Mahmoud Sarsak, a Palestinian Authority Arab soccer player who staged a hunger strike of nearly three months while in an Israeli jail, was freed on Tuesday and returned to Gaza.
AFP reported that the 25-year-old entered Gaza in a Red Cross ambulance to be greeted by hundreds of people, including relatives, who waved PLO flags and pictures of other prisoners.
The report said that tens of them surrounded the ambulance chanting “Victory, victory!” and “Freedom for the prisoners!”
“I cannot describe my joy,” Sarsak told journalists, according to AFP. “But at the same time I cannot forget the cries of the prisoners who are still in Israeli prisons.”
He added, “This is a victory for the prisoners and I thank all the Palestinian, Arab and international bodies and people who stood up for me.”

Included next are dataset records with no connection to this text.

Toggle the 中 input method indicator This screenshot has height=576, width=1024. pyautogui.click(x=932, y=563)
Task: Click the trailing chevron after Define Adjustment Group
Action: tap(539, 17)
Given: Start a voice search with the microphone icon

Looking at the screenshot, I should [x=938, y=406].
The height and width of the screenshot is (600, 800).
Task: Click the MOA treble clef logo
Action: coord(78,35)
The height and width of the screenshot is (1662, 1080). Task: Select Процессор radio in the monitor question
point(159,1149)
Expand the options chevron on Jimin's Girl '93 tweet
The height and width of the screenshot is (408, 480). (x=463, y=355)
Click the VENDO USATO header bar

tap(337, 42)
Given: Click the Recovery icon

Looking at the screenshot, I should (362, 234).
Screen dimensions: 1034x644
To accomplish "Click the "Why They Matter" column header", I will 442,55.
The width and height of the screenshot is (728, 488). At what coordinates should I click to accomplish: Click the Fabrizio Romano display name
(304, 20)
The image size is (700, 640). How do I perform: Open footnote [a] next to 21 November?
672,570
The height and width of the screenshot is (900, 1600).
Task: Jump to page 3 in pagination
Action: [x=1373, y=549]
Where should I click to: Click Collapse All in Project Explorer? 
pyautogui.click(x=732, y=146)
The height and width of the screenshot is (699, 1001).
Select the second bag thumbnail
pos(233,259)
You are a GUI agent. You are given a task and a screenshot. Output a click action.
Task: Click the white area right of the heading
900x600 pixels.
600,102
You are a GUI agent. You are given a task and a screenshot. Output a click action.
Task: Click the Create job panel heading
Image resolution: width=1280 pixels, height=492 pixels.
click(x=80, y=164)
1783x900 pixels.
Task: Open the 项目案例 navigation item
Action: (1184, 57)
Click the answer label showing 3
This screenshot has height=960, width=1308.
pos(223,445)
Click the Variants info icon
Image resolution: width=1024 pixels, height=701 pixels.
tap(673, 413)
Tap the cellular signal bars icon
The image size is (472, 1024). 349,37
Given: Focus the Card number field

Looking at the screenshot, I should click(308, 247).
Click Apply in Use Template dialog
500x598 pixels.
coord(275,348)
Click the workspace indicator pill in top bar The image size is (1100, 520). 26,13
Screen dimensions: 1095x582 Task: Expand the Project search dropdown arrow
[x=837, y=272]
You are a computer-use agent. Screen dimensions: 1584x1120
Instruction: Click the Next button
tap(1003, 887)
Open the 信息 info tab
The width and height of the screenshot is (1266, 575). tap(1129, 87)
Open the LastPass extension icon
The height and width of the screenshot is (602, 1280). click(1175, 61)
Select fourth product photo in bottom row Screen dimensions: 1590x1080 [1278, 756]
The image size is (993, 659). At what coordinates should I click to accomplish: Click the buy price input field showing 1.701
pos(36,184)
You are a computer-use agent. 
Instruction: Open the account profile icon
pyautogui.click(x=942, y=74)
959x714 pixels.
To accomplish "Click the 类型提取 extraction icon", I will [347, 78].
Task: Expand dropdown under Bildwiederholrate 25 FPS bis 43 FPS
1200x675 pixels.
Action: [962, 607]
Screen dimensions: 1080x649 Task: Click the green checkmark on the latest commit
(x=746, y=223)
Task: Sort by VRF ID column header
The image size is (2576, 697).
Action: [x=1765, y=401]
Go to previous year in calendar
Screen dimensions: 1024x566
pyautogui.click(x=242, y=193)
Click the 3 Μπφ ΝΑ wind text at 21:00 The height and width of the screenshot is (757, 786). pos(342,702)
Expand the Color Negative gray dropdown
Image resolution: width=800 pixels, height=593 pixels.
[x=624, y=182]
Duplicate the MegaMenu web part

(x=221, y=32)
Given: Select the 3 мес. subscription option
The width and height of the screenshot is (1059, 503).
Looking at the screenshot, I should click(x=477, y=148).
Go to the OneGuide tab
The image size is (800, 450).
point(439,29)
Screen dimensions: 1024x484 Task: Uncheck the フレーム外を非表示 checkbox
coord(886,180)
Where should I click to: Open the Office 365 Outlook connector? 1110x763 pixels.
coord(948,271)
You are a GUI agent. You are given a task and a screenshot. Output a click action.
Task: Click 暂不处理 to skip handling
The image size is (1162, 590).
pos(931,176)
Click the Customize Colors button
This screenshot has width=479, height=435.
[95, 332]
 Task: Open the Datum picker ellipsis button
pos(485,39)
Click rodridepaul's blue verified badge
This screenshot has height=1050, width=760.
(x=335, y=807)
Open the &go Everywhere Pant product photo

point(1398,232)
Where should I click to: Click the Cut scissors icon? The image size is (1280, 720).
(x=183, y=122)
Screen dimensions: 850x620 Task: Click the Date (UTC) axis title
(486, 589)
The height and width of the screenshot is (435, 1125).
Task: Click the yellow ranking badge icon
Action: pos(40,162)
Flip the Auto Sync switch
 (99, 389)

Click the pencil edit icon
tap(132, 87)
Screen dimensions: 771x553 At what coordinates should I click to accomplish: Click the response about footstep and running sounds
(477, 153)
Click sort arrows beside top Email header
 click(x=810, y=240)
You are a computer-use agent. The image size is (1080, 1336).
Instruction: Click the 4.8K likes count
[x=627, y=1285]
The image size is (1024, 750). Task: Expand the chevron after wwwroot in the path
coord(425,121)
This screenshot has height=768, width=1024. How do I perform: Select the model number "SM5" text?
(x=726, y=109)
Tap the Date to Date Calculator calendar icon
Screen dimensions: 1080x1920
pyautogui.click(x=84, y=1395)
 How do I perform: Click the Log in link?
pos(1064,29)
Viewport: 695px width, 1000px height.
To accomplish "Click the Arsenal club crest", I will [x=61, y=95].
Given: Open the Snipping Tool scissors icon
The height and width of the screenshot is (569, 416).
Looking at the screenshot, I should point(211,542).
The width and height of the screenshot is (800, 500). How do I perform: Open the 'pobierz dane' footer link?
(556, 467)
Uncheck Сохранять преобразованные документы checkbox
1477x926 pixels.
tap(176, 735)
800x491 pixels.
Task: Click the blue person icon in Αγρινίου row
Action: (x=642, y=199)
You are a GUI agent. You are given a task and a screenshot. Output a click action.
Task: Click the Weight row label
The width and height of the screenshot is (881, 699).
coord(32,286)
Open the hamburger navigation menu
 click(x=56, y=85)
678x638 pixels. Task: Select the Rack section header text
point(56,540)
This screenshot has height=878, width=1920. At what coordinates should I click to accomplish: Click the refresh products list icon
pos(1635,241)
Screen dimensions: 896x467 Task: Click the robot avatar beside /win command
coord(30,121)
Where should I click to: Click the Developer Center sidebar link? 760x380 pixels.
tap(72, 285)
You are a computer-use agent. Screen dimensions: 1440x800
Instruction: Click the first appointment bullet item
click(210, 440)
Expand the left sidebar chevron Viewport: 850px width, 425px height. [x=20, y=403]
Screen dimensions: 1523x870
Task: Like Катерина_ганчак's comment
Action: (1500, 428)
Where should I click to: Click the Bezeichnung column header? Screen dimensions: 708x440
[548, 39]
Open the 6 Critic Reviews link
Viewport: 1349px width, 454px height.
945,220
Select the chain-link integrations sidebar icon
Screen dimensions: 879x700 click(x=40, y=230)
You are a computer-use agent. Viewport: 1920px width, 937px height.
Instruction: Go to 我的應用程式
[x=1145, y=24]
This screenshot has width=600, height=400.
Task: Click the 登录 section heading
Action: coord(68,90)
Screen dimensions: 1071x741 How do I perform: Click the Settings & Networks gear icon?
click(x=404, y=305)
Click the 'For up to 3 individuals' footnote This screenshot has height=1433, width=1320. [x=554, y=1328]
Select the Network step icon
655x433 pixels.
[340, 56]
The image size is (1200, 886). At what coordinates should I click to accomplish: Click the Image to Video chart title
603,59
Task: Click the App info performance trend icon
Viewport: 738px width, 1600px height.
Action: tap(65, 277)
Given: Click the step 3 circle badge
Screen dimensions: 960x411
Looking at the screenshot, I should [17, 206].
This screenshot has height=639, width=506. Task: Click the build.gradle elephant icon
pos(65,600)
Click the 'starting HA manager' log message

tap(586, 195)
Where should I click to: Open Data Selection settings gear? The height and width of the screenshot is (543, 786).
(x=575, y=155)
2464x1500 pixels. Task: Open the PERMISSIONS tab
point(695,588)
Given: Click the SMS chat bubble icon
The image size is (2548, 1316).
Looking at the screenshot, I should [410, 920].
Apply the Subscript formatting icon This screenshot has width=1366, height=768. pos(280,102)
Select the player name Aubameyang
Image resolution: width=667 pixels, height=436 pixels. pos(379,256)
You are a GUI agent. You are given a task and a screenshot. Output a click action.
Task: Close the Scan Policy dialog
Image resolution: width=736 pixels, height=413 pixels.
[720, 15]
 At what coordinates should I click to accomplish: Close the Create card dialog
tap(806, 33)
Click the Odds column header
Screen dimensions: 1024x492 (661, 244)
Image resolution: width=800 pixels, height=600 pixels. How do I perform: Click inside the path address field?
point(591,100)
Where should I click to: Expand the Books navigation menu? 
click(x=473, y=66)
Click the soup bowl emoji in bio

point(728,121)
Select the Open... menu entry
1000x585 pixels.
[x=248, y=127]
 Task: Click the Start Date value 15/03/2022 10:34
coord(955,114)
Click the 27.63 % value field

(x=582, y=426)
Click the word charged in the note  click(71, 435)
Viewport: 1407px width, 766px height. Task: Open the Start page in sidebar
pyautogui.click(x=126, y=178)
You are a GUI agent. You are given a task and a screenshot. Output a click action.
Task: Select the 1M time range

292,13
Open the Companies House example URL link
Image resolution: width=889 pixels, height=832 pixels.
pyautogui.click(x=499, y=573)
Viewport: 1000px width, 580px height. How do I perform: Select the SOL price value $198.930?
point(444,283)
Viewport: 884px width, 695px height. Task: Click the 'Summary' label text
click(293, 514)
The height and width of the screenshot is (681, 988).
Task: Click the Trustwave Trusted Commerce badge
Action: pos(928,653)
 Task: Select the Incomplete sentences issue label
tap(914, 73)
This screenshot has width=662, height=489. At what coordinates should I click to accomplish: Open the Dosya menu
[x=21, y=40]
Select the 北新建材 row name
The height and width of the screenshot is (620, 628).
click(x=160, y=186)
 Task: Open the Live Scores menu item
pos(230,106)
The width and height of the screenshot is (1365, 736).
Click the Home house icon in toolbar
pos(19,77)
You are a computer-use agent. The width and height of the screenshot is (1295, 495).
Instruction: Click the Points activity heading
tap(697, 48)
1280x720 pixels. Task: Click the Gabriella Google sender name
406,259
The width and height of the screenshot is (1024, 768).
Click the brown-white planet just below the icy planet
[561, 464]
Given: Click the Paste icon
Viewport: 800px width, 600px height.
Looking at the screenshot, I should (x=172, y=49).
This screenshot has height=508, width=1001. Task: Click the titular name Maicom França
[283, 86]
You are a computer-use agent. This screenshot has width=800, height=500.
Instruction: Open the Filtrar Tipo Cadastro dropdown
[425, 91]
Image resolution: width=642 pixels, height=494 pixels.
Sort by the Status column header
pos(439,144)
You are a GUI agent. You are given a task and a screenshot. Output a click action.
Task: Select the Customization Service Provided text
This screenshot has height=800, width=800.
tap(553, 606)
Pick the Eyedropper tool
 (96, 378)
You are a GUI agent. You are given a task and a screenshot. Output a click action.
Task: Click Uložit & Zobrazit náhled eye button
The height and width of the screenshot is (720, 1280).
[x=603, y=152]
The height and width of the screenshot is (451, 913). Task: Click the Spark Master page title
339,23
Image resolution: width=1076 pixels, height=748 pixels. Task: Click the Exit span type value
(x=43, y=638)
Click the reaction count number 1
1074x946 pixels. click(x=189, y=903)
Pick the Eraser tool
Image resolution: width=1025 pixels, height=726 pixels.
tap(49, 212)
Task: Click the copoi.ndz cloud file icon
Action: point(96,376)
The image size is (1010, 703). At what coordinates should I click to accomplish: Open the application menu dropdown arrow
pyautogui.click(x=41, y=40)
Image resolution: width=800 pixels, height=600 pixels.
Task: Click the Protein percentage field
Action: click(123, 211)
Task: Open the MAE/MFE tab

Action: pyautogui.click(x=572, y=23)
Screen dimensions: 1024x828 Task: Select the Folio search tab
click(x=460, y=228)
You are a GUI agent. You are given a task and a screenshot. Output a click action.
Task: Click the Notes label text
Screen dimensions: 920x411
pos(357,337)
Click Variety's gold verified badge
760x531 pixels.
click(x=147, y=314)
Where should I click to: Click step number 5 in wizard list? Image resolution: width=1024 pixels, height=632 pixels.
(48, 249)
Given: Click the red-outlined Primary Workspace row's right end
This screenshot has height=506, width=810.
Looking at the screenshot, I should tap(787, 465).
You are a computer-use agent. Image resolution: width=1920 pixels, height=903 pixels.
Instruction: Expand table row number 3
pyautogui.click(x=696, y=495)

The report noted that Sarsak was taken to Gaza City's Shifa hospital, which said he was weak but in good condition. He then returned to his home in Rafah for a celebration in his honor.
Sarsak, 25, began refusing food in late March. He continued his hunger strike even after the end of the mass hunger strike by thousands of Arab prisoners. He did take vitamins and sugar and drank milk during the strike. His detention order was due to expire or be renewed on August 22.
On June 18, Sarsak, who was imprisoned by Israel in 2009 on suspicion of terror activities, agreed to end the hunger strike in exchange for his release.
As his condition deteriorated, prominent figures in the sports world came to his support. The Palestine Football Association (PFA) asked UEFA to bar Israel from hosting the 2013 European Under-21 Championship because of the detention of Sarsak and two other PA Arab players.
UEFA, however, confirmed that Israel will host the championship, despite the mounting pressure following the detainment of the three players.
AFP reported that Amnesty International expressed “relief” over Sarsak’s release, while calling on Israel to "immediately end the use of administrative detention, and release all Palestinians held under any legal provisions allowing its use, or charge and try them fairly in a court of law consistent with international standards."